++++ Provided entries ++++

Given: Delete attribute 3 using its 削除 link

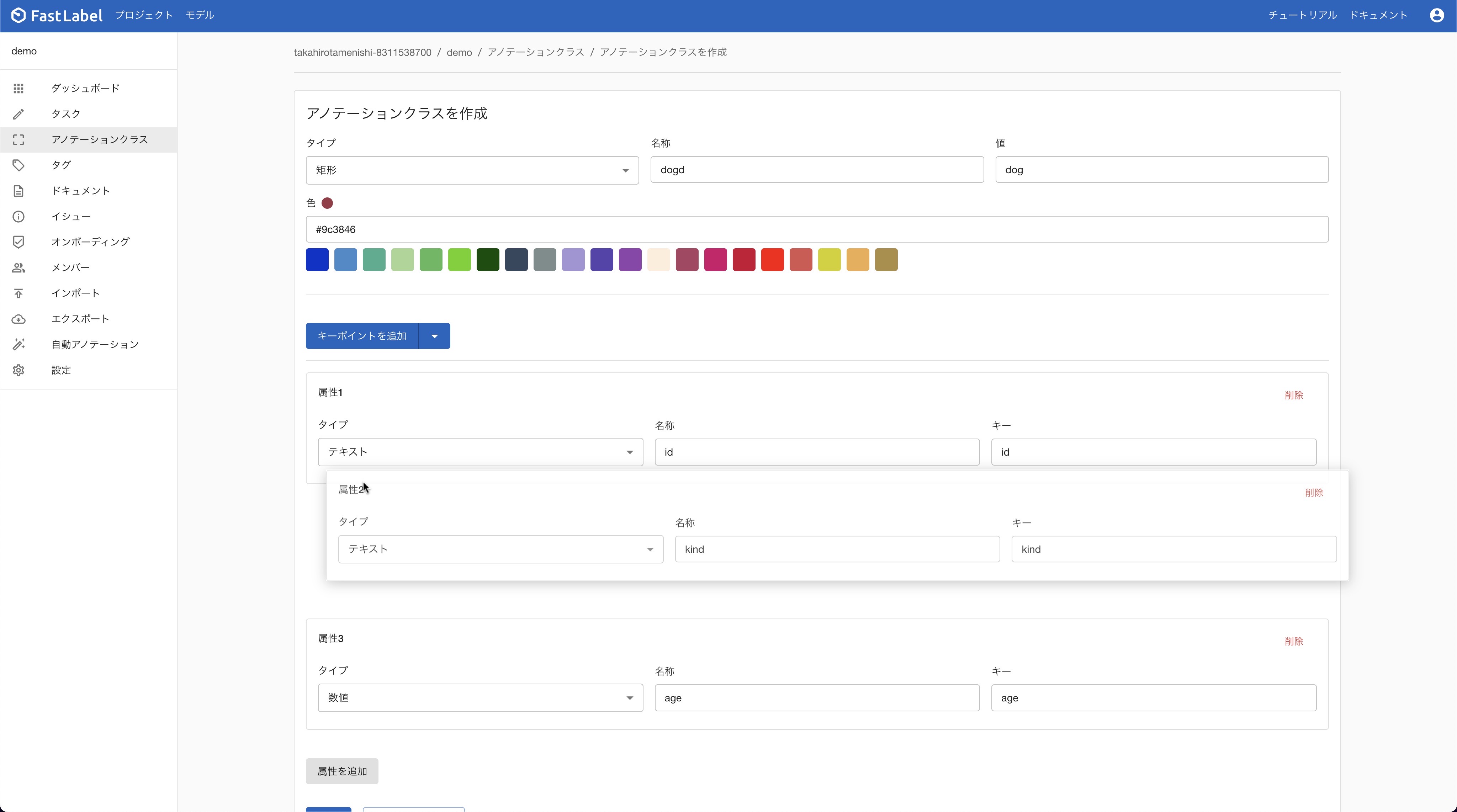Looking at the screenshot, I should click(1293, 641).
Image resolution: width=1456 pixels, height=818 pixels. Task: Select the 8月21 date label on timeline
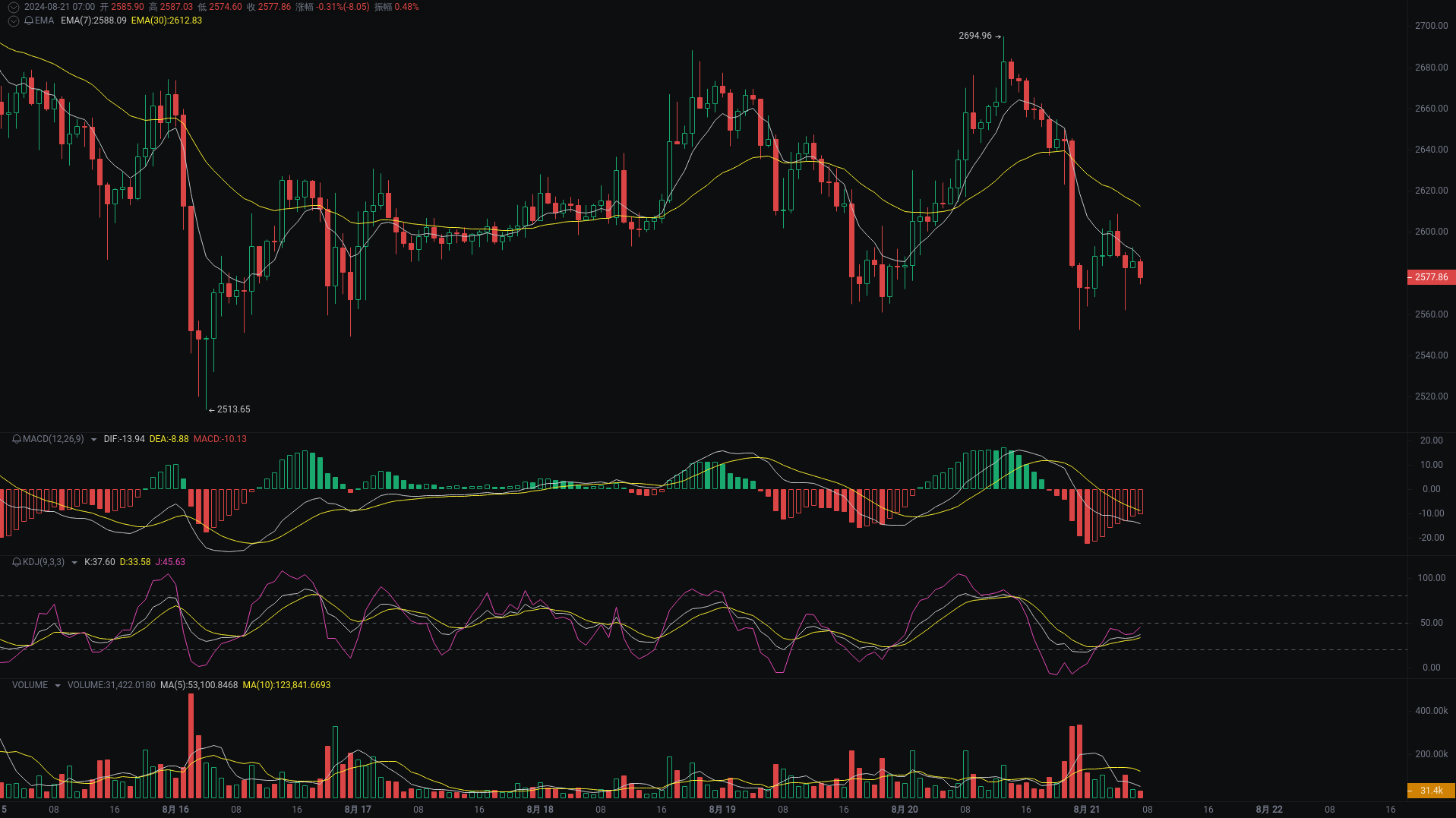[1086, 810]
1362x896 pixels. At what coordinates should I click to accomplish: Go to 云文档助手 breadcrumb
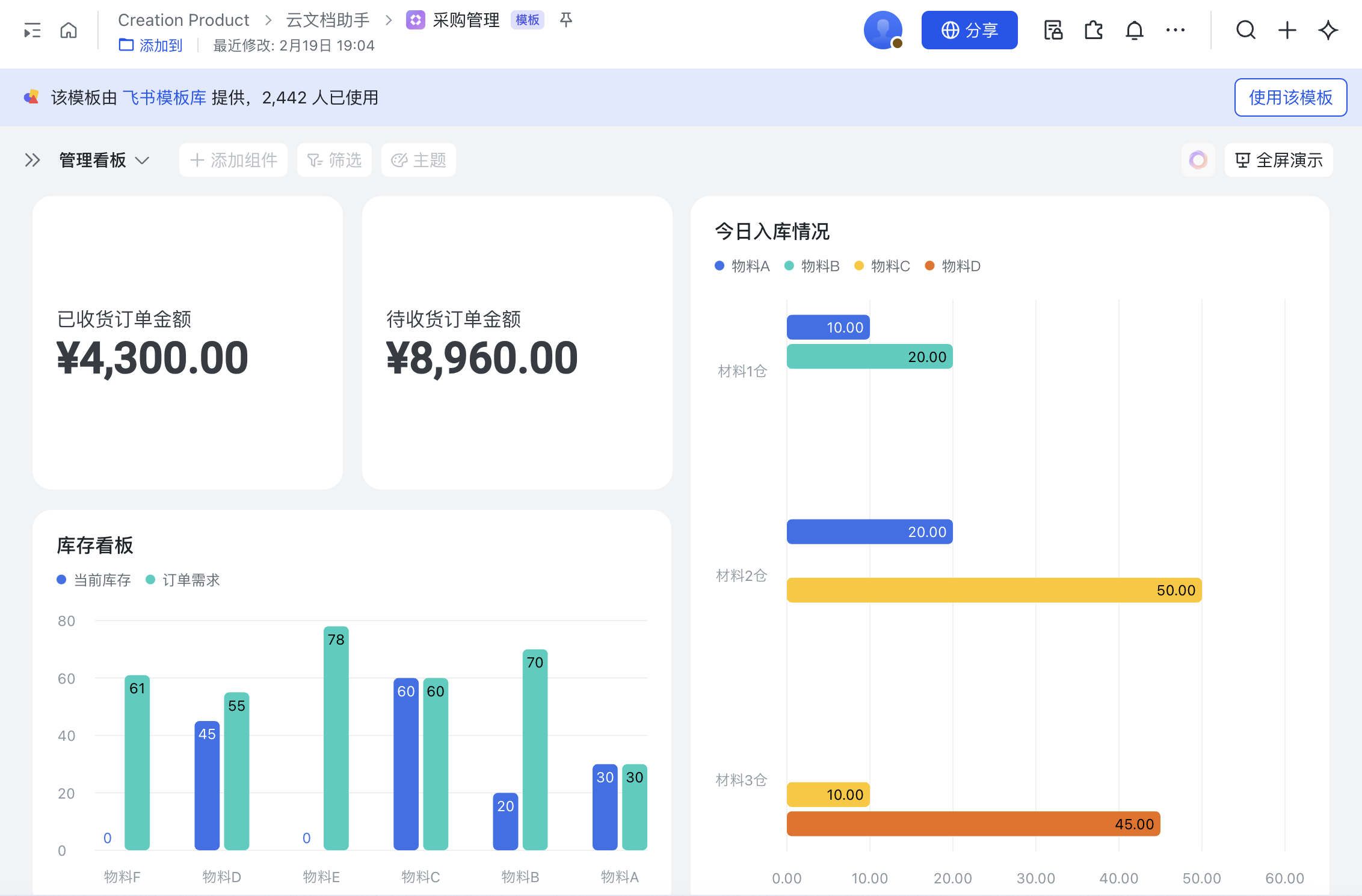click(x=327, y=20)
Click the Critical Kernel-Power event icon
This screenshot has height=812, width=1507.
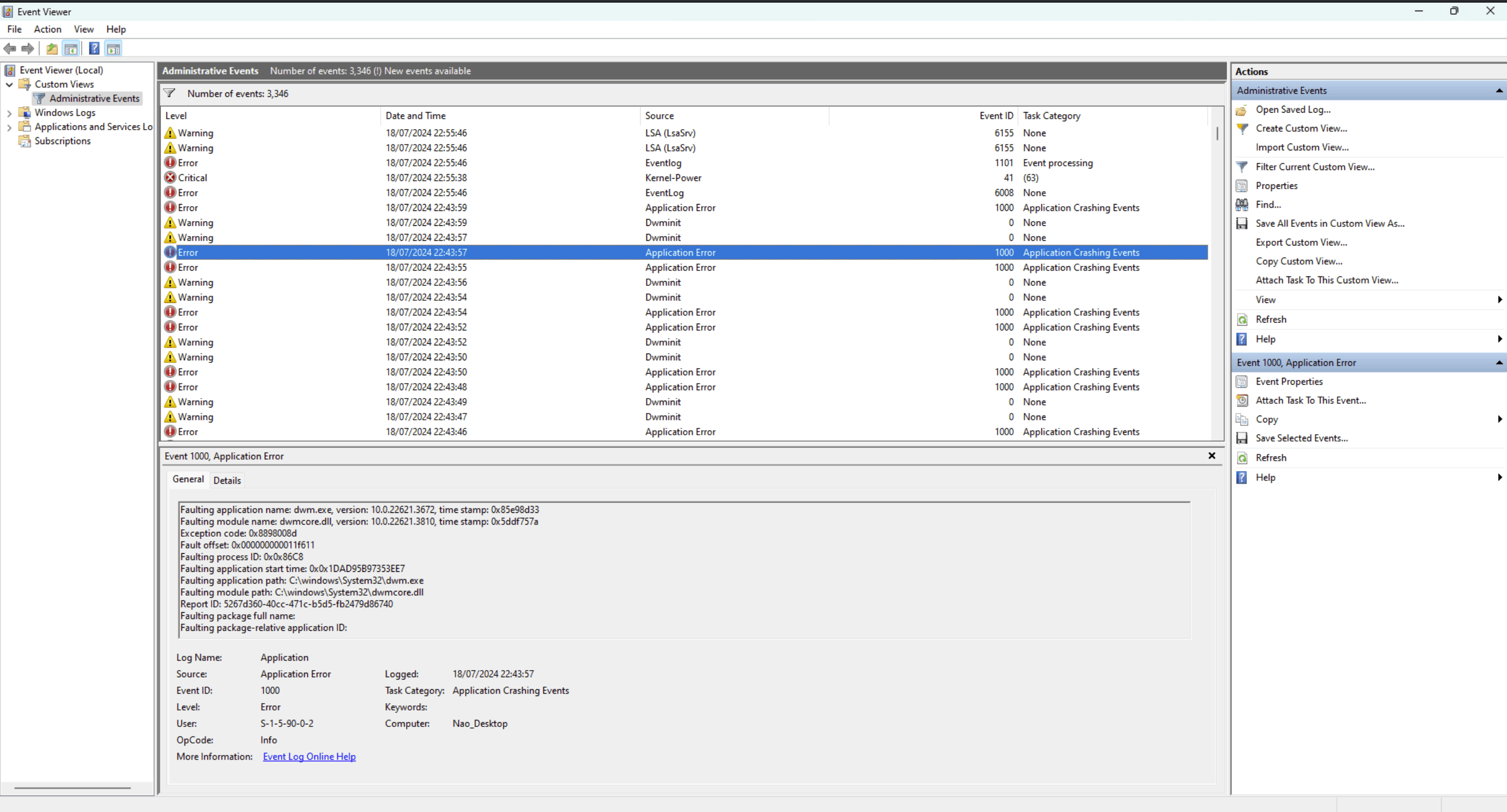click(x=170, y=177)
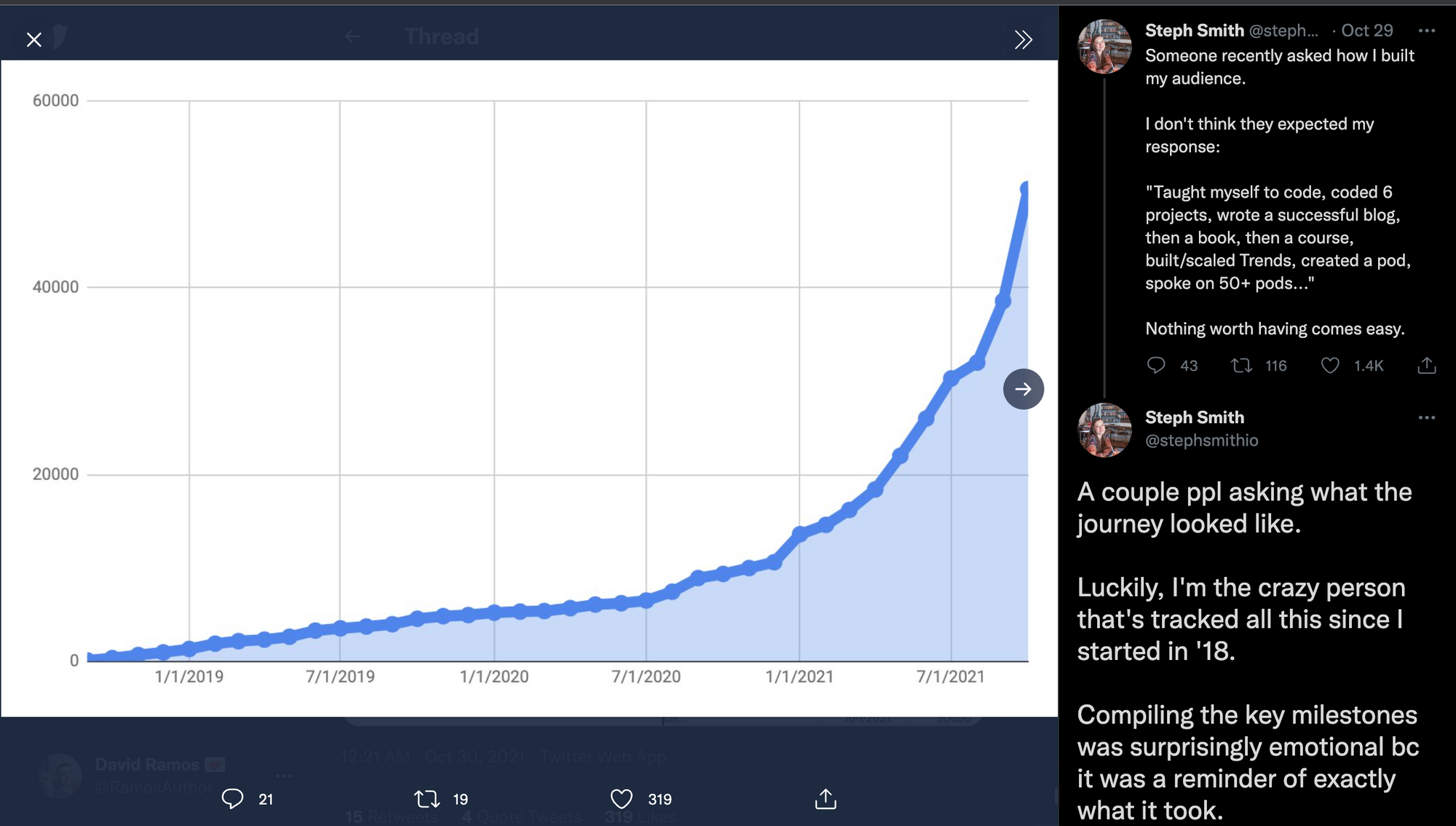Close the image viewer with X
1456x826 pixels.
point(33,39)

++++

Assigned task → Drop the pictures and reproduce the rest of the data above exactly.

Exercise solution →
Given: Delete attribute 3 using its 削除 link

Looking at the screenshot, I should click(1293, 641).
Image resolution: width=1456 pixels, height=818 pixels. Task: Select the 8月21 date label on timeline
[1086, 810]
1362x896 pixels. At what coordinates should I click to accomplish: Go to 云文档助手 breadcrumb
click(x=327, y=20)
Click the Critical Kernel-Power event icon
This screenshot has height=812, width=1507.
click(x=170, y=177)
Close the image viewer with X
1456x826 pixels.
point(33,39)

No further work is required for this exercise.